▶ _Data records_
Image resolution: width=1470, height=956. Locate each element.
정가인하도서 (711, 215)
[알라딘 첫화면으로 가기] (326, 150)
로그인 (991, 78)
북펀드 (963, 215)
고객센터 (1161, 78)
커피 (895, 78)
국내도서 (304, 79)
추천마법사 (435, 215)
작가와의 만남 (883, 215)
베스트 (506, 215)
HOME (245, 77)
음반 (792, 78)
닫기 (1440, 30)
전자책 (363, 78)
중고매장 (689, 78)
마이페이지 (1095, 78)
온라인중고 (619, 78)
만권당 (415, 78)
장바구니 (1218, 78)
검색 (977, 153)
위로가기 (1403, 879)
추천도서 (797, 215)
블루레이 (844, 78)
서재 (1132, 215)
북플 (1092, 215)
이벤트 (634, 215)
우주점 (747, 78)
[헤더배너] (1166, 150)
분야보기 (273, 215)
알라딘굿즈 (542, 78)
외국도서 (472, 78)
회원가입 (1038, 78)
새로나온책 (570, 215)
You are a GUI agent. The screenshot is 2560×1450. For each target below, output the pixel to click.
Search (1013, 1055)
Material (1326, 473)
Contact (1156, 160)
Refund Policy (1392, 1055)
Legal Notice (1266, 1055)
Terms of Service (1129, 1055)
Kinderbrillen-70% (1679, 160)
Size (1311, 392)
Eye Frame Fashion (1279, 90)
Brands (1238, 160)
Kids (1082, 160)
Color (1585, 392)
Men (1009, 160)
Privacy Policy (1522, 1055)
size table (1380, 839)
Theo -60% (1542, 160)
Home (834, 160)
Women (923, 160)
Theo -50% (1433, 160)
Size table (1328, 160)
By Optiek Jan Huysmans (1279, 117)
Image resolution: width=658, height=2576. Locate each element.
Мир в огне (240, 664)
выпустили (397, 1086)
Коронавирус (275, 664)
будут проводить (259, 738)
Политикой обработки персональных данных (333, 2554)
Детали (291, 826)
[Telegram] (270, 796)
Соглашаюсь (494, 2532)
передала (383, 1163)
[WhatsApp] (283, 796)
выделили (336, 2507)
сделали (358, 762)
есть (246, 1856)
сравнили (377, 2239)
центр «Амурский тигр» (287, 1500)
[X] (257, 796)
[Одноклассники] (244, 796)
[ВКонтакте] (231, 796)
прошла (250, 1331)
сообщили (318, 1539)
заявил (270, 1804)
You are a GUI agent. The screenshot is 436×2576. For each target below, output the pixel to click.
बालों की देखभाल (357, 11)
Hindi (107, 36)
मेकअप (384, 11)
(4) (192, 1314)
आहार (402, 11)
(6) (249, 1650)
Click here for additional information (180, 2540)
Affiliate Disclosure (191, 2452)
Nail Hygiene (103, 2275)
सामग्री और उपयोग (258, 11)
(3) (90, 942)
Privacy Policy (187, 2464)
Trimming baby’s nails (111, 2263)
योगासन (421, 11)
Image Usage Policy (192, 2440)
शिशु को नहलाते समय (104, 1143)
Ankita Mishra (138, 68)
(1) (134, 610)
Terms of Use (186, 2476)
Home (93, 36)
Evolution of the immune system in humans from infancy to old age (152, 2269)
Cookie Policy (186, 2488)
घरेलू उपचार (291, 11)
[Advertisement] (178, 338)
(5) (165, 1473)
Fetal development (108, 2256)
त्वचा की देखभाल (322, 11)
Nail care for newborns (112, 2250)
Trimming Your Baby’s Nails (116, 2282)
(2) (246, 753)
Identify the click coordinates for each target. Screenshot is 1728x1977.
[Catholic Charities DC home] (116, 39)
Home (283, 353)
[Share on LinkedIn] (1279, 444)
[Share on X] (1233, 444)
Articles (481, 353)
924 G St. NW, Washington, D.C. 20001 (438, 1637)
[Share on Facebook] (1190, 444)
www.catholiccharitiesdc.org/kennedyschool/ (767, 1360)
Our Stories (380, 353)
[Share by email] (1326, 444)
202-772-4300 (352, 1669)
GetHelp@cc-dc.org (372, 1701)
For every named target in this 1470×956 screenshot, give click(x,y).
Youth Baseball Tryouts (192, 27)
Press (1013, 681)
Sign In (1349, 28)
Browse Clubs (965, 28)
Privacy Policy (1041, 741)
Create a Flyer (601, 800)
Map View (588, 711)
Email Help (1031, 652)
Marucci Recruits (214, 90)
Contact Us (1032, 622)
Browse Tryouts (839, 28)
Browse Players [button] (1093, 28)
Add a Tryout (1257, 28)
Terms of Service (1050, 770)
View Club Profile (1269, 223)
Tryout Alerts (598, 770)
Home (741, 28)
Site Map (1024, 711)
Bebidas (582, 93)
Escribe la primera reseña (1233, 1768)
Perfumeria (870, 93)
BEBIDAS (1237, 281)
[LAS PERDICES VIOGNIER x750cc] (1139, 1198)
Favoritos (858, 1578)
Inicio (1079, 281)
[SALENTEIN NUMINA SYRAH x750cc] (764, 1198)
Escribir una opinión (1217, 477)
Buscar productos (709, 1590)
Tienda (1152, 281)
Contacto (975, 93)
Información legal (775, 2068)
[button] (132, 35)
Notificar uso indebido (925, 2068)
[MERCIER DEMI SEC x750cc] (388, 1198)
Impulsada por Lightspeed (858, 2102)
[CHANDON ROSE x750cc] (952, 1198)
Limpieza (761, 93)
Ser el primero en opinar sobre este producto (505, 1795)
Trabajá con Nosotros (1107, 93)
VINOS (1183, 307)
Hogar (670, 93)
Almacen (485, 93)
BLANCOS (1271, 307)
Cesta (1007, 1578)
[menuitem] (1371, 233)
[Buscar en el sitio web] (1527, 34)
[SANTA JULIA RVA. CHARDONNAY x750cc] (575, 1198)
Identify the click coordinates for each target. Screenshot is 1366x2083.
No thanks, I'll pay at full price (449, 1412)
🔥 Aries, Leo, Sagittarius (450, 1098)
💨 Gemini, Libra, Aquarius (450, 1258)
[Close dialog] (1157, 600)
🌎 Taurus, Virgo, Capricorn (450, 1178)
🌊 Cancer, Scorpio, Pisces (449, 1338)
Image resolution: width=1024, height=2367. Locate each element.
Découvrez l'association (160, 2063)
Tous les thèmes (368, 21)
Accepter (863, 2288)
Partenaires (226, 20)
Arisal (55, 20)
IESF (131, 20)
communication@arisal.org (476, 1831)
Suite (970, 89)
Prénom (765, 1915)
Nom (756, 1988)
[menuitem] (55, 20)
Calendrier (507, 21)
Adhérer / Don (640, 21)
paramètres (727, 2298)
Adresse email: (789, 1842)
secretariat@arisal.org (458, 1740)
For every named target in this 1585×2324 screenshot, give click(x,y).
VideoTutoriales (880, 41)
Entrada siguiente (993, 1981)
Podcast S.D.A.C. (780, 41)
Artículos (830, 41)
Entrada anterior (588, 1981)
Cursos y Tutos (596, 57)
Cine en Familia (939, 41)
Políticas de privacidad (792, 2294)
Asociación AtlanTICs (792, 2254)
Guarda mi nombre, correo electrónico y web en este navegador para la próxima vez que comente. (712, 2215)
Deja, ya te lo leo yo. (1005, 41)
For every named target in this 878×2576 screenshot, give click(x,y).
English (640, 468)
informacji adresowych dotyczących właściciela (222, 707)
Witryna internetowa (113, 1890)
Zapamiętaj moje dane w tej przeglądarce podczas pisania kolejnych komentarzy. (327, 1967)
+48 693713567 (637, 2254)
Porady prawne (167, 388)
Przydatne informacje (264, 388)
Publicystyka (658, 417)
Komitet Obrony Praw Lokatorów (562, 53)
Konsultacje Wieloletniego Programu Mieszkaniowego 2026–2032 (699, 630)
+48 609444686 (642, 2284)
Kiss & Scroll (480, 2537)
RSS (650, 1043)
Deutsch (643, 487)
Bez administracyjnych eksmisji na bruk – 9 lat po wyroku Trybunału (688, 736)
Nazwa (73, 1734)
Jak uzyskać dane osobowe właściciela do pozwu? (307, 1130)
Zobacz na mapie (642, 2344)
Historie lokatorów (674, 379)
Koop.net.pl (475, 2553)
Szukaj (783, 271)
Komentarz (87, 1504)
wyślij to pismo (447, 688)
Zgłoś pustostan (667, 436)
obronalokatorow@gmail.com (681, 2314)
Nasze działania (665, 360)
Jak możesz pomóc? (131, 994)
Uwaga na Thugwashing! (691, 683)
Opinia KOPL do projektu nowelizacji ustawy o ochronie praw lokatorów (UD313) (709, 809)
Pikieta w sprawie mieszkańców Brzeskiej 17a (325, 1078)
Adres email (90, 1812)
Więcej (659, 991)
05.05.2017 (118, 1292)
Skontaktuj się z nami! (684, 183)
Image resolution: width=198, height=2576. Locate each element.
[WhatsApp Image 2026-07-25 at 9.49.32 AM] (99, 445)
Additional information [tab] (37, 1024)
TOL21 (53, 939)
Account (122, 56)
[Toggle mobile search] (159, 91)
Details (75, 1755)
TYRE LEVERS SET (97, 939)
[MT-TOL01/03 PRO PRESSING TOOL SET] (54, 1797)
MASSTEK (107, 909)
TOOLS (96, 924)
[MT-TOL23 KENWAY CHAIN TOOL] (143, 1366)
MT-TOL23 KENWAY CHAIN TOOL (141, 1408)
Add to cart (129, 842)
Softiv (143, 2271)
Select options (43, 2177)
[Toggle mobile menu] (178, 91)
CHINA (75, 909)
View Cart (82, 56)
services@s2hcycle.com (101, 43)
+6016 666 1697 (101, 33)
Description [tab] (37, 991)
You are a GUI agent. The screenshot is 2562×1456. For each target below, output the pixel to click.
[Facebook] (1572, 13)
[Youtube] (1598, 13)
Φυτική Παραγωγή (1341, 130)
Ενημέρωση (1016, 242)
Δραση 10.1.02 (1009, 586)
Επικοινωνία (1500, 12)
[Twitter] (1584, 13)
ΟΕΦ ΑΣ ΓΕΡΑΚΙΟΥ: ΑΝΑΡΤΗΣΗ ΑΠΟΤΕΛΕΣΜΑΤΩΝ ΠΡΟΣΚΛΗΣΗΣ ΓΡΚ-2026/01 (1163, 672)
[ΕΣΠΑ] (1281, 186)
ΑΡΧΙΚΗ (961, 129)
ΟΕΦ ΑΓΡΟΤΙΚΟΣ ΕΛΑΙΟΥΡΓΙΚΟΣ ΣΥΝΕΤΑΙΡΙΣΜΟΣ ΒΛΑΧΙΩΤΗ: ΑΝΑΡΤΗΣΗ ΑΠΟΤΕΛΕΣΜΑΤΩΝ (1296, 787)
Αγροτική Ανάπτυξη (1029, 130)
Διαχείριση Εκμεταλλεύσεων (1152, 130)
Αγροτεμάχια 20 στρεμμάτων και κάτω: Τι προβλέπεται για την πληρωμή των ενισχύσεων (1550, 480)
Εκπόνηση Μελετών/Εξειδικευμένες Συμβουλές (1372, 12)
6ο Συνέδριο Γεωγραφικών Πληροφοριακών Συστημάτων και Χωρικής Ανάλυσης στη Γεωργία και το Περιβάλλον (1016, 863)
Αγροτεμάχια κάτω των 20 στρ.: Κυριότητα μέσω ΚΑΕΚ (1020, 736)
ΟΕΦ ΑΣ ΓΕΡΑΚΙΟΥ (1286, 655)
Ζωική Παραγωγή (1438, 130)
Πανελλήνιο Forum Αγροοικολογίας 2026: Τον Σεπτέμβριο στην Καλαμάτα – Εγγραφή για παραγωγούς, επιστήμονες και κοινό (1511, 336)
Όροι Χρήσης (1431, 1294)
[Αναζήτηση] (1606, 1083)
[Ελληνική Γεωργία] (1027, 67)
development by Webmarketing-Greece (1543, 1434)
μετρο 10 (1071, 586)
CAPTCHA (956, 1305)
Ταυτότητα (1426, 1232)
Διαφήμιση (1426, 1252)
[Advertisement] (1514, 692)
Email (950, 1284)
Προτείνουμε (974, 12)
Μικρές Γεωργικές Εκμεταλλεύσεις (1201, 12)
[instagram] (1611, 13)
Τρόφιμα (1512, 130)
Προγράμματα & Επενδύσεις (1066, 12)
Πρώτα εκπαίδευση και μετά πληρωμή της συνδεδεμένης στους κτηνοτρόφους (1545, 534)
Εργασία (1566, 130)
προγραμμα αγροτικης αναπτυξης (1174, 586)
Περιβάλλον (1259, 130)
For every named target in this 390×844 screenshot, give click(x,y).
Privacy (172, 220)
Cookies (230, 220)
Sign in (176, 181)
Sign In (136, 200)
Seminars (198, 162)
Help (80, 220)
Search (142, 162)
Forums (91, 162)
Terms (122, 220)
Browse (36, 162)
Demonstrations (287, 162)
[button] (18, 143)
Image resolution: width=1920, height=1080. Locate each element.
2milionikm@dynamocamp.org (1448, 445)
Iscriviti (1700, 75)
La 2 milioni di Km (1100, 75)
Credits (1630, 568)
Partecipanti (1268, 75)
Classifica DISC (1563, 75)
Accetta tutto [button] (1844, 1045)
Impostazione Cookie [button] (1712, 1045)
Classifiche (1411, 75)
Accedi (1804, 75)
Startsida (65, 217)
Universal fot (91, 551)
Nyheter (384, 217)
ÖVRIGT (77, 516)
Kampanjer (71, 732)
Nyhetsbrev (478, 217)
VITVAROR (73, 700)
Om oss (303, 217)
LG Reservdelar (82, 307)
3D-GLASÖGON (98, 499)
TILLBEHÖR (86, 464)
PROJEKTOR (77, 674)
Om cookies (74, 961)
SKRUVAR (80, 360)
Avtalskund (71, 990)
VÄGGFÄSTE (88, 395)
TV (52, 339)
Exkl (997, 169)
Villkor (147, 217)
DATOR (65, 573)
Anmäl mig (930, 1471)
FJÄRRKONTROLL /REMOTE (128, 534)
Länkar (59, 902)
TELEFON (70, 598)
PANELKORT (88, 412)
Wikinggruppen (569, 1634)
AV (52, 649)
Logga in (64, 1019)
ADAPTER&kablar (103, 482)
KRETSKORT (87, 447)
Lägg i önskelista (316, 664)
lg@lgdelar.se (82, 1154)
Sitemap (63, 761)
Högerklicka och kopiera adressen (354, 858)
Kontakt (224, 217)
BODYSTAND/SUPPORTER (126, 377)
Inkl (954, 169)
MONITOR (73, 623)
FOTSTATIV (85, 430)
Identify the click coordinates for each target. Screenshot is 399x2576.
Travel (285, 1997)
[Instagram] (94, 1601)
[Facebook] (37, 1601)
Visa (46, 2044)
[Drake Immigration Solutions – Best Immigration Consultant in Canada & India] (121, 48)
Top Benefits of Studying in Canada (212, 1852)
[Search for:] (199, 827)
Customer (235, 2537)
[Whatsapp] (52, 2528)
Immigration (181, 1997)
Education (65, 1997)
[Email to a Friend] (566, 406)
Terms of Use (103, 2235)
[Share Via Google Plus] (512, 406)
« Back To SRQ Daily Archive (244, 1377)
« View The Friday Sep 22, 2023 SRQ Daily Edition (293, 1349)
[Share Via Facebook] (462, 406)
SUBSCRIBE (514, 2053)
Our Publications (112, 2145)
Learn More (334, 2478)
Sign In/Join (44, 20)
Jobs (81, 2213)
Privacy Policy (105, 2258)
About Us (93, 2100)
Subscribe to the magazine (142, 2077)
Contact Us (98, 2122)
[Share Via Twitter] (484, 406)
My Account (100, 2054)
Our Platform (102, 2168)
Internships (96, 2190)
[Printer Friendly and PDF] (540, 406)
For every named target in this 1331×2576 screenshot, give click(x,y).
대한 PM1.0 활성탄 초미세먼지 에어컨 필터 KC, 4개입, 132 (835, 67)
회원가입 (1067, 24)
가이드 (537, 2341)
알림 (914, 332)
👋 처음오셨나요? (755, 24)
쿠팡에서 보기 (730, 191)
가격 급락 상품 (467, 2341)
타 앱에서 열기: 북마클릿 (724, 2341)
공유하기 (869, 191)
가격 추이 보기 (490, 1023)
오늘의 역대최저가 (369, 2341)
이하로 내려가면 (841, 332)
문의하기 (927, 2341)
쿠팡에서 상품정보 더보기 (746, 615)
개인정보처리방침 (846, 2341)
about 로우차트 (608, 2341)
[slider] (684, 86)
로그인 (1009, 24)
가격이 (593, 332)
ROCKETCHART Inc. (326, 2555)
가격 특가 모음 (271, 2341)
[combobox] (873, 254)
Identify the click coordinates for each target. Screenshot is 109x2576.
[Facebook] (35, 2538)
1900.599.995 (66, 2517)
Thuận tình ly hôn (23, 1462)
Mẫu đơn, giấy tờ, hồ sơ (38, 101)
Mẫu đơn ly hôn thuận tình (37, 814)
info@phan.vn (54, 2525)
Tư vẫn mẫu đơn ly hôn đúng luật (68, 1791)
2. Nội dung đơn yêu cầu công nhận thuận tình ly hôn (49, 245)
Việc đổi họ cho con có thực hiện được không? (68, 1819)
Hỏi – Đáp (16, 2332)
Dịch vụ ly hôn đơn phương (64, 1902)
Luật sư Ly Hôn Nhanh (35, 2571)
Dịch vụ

▶ _Exercise_
Everything from the first line above through the line that contains "Image resolution: width=658, height=2576." should be duplicated exactly, please, and nothing beyond it.

▶ _Answer below_
Image resolution: width=1470, height=956. Locate each element.
정가인하도서 (711, 215)
[알라딘 첫화면으로 가기] (326, 150)
로그인 (991, 78)
북펀드 (963, 215)
고객센터 (1161, 78)
커피 (895, 78)
국내도서 (304, 79)
추천마법사 (435, 215)
작가와의 만남 (883, 215)
베스트 (506, 215)
HOME (245, 77)
음반 (792, 78)
닫기 (1440, 30)
전자책 (363, 78)
중고매장 (689, 78)
마이페이지 (1095, 78)
온라인중고 (619, 78)
만권당 (415, 78)
장바구니 (1218, 78)
검색 (977, 153)
위로가기 (1403, 879)
추천도서 (797, 215)
블루레이 (844, 78)
서재 (1132, 215)
북플 (1092, 215)
이벤트 (634, 215)
우주점 (747, 78)
[헤더배너] (1166, 150)
분야보기 (273, 215)
알라딘굿즈 (542, 78)
외국도서 (472, 78)
회원가입 (1038, 78)
새로나온책 (570, 215)
You are a GUI agent. The screenshot is 2560×1450. For each target below, output the pixel to click.
Search (1013, 1055)
Material (1326, 473)
Contact (1156, 160)
Refund Policy (1392, 1055)
Legal Notice (1266, 1055)
Terms of Service (1129, 1055)
Kinderbrillen-70% (1679, 160)
Size (1311, 392)
Eye Frame Fashion (1279, 90)
Brands (1238, 160)
Kids (1082, 160)
Color (1585, 392)
Men (1009, 160)
Privacy Policy (1522, 1055)
size table (1380, 839)
Theo -60% (1542, 160)
Home (834, 160)
Women (923, 160)
Theo -50% (1433, 160)
Size table (1328, 160)
By Optiek Jan Huysmans (1279, 117)
Image resolution: width=658, height=2576. Locate each element.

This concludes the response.